While contact sports figure out how to get winter competitions underway, local tennis is back up and running.

Tennis clubs and centres around WA were closed at the end of March on the back of Tennis West recommendations.

But the state tennis body is now giving the green light for the game to get back on the court following the easing of social distancing measures in WA.

It has meant tennis clubs have been out of action for just over a month, which Mr Bairstow said put the association in a good spot to weather any financial losses from the pandemic.

“We actually got through most of the season with the exception of a few major events we run to finish things off,” he said.

“We are a bit lucky compared to football and soccer.”

Mr Bairstow hoped the COVID-19 crisis would only momentarily delay approval to build a regional tennis centre in Albany, which is in the middle of a feasibility study.

“The next two to three months will be dead but we’ve got a lot of things in place ready to get things moving again,” he said.

“But we are a fair way down the track with that feasibility study and the City of Albany are right behind it too.”

For the short term, Mr Bairstow said getting tennis up and running again was more important for local coaches who have suffered financially.

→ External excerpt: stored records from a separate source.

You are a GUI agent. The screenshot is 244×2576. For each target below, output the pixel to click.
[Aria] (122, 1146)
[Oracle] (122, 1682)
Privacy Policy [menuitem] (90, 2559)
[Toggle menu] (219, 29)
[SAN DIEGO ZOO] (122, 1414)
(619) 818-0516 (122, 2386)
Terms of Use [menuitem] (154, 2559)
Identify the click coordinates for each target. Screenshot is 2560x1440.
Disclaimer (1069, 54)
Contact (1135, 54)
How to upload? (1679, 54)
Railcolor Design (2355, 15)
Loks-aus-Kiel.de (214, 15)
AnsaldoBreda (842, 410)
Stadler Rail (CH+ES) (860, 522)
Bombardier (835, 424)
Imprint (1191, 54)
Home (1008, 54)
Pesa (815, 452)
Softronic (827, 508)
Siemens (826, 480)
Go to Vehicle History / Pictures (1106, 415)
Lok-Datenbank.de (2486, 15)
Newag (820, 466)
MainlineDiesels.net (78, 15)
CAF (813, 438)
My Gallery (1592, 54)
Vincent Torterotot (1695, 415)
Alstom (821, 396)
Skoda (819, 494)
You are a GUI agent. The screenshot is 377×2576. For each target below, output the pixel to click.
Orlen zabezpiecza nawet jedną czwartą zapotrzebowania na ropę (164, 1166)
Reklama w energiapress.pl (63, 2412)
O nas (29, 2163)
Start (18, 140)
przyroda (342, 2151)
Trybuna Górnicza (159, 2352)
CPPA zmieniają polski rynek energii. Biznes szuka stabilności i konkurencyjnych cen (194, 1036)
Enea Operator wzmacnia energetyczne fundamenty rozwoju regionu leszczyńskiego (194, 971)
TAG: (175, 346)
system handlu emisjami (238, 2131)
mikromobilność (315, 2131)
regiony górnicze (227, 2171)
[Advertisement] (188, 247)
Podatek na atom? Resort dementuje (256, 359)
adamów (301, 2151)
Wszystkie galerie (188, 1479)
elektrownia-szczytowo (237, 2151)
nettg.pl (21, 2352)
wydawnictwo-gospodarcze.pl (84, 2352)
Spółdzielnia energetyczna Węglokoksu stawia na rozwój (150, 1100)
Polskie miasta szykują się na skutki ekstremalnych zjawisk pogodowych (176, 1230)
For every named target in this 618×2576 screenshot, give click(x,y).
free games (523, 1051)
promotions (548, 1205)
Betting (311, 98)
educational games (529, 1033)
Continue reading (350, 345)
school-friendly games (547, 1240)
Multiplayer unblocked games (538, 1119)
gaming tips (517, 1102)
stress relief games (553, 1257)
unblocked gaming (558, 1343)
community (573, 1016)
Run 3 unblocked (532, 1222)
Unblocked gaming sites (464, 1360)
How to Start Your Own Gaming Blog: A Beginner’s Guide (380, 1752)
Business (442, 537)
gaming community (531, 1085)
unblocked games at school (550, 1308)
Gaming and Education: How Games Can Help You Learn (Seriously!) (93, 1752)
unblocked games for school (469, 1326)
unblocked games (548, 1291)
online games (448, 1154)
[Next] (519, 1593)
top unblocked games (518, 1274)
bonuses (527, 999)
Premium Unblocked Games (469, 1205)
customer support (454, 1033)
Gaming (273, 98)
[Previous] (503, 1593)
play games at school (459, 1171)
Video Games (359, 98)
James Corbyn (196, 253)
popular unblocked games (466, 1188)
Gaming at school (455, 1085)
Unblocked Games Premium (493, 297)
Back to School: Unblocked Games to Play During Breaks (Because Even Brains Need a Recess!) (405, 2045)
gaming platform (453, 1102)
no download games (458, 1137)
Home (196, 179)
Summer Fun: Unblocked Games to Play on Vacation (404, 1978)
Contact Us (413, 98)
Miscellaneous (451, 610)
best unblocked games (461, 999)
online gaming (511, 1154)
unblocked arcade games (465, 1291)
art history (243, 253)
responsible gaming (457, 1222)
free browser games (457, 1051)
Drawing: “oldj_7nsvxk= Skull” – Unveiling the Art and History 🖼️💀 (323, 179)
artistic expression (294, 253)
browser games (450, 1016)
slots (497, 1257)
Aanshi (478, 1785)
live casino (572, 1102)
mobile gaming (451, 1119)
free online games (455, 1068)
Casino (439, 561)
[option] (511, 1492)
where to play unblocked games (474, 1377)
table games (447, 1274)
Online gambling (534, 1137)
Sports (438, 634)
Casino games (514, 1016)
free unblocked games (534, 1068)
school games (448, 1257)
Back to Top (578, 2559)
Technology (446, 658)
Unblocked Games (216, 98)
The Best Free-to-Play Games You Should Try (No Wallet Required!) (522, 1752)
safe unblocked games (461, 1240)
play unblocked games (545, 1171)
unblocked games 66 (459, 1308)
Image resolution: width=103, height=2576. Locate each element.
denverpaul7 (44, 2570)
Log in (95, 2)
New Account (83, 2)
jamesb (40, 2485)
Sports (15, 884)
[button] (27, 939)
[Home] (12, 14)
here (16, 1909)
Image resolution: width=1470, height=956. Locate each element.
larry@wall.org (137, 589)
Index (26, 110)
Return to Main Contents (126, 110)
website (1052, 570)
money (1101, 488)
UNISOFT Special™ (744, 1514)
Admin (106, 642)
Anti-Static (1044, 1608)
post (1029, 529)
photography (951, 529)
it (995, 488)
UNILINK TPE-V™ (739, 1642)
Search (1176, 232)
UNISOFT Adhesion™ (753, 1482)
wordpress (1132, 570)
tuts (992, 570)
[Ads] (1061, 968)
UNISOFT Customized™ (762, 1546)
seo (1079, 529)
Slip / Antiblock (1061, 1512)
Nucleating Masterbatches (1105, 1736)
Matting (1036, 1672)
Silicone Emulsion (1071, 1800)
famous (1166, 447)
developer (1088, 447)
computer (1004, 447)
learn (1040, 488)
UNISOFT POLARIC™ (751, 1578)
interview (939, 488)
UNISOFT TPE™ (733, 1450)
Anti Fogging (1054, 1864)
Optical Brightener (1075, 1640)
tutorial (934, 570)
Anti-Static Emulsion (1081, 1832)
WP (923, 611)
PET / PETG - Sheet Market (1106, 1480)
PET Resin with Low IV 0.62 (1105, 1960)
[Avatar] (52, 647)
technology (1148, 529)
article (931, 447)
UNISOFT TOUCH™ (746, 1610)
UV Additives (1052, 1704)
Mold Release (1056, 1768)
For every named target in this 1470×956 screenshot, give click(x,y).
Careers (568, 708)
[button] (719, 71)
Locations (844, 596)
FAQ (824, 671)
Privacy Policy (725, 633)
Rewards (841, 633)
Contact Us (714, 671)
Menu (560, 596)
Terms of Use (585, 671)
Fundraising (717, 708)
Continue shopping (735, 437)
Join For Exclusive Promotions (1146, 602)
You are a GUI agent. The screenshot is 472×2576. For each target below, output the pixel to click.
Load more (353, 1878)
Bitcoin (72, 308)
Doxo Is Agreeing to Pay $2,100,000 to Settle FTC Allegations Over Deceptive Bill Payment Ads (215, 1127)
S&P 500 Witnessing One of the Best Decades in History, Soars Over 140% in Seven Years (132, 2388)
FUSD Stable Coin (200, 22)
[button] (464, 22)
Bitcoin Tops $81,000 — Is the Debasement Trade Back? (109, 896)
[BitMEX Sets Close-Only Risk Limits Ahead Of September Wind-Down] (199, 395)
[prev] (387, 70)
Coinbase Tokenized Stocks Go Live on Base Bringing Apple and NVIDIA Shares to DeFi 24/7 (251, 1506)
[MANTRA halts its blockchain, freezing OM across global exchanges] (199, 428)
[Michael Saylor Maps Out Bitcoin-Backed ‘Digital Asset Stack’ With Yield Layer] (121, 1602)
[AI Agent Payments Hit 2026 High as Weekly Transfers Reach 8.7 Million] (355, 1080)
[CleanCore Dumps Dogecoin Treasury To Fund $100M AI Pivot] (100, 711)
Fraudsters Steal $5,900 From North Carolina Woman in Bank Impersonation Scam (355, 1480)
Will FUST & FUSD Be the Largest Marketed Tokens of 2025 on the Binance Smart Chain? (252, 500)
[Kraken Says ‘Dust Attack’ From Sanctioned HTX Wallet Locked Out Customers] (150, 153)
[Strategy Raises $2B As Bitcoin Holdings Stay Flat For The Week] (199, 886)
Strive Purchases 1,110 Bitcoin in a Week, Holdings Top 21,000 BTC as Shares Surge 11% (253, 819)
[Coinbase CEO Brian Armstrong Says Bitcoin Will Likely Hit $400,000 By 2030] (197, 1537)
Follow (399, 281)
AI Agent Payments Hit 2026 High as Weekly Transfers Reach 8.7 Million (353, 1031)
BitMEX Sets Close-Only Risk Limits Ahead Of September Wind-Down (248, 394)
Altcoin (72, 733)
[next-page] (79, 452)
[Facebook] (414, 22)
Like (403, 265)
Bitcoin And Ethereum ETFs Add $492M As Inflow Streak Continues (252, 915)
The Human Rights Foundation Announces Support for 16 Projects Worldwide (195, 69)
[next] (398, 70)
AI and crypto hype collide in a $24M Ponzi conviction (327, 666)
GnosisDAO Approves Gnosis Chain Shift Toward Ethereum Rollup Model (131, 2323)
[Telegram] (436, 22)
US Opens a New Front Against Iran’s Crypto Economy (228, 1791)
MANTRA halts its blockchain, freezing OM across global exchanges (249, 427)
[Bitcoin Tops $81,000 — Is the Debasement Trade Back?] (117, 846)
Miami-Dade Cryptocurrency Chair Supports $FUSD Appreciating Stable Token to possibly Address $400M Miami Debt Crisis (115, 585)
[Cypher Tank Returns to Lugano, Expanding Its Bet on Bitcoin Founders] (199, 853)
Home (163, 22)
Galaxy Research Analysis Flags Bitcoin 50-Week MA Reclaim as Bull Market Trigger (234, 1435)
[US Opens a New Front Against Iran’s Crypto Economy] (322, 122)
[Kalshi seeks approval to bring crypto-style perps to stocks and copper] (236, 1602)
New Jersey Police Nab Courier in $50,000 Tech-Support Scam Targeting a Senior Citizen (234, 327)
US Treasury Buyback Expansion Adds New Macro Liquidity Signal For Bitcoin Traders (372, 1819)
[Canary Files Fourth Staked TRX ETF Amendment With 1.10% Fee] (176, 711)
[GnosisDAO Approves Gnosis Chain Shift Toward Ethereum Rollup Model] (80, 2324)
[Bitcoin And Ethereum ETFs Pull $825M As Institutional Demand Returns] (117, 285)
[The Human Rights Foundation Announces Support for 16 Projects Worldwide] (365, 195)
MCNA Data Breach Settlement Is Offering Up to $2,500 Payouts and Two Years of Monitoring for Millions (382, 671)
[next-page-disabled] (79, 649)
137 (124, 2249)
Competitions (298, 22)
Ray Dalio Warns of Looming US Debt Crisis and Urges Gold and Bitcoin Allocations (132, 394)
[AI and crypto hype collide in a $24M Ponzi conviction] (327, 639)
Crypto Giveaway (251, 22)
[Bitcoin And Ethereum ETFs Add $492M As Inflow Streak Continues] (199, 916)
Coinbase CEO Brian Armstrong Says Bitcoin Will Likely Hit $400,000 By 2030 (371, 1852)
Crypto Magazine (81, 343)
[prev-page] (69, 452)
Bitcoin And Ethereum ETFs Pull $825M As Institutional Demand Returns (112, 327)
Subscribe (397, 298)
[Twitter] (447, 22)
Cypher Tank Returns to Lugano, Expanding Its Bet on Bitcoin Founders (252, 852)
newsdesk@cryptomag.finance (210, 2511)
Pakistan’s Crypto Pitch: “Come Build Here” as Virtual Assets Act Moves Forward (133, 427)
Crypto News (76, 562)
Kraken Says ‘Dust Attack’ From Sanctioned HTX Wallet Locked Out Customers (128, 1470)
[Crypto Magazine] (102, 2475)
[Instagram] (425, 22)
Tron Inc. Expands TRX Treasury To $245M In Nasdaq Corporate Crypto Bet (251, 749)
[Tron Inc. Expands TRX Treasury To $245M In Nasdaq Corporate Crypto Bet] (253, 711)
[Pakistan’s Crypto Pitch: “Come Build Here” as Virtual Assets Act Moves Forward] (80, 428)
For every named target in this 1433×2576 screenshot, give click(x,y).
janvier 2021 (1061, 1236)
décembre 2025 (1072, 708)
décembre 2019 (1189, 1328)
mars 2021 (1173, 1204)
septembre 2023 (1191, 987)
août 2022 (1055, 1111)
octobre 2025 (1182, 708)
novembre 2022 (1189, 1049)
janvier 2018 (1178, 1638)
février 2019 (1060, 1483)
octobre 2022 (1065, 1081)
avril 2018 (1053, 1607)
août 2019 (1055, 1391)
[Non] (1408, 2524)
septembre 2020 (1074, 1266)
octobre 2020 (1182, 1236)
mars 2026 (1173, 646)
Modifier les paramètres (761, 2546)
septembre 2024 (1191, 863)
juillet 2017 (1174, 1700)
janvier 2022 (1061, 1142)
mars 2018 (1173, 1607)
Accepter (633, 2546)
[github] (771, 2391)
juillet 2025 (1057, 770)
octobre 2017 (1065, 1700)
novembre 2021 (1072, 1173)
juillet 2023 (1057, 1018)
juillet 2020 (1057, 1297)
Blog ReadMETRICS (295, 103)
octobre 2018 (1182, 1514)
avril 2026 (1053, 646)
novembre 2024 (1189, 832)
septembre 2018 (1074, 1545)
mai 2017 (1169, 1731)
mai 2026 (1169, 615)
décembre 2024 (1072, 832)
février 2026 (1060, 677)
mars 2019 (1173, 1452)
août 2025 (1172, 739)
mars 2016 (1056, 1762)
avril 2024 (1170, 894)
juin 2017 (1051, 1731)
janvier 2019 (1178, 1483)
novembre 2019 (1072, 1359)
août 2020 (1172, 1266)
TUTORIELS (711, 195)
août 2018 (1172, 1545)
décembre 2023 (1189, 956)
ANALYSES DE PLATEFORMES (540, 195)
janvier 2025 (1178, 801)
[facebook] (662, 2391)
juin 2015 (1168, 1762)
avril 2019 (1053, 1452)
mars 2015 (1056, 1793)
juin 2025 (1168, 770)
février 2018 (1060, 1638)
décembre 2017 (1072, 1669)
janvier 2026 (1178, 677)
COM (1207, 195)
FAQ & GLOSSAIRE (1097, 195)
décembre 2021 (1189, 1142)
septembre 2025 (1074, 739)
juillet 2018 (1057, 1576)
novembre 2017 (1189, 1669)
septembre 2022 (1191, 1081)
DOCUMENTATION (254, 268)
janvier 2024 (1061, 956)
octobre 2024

Vincent Brochard, who runs coaching sessions for juniors at Lawley Park Tennis Club, said he had no income for seven weeks.

“It has affected me a lot,” he said.

Mr Brochard didn’t wait for any official advice from Tennis West, instead opting to close his business before serious restrictions started.

“It was a good call because they asked us to stop at the end of the week,” he said.

With training sessions back under way, Mr Brochard said he would try to organise a local junior competition as soon as possible.

“A lot of people were really excited to come back on the court,” he said.

“Hopefully the weather holds on a little bit longer, but the rain doesn’t scare me.”

Social tennis is also back in action, but not as we know it.

Socialising before or after play at tennis clubs isn’t being allowed and clubhouses remain closed under Tennis West recommendations.

But President of the Tennis Section of Emu Point Sporting Club Colin Veale said just being able to play was still extremely important for members’ physical and mental wellbeing.

“We have an older demographic; it’s an outlet for them,” he said.

“For some of them it’s one of their major activities in any given week.”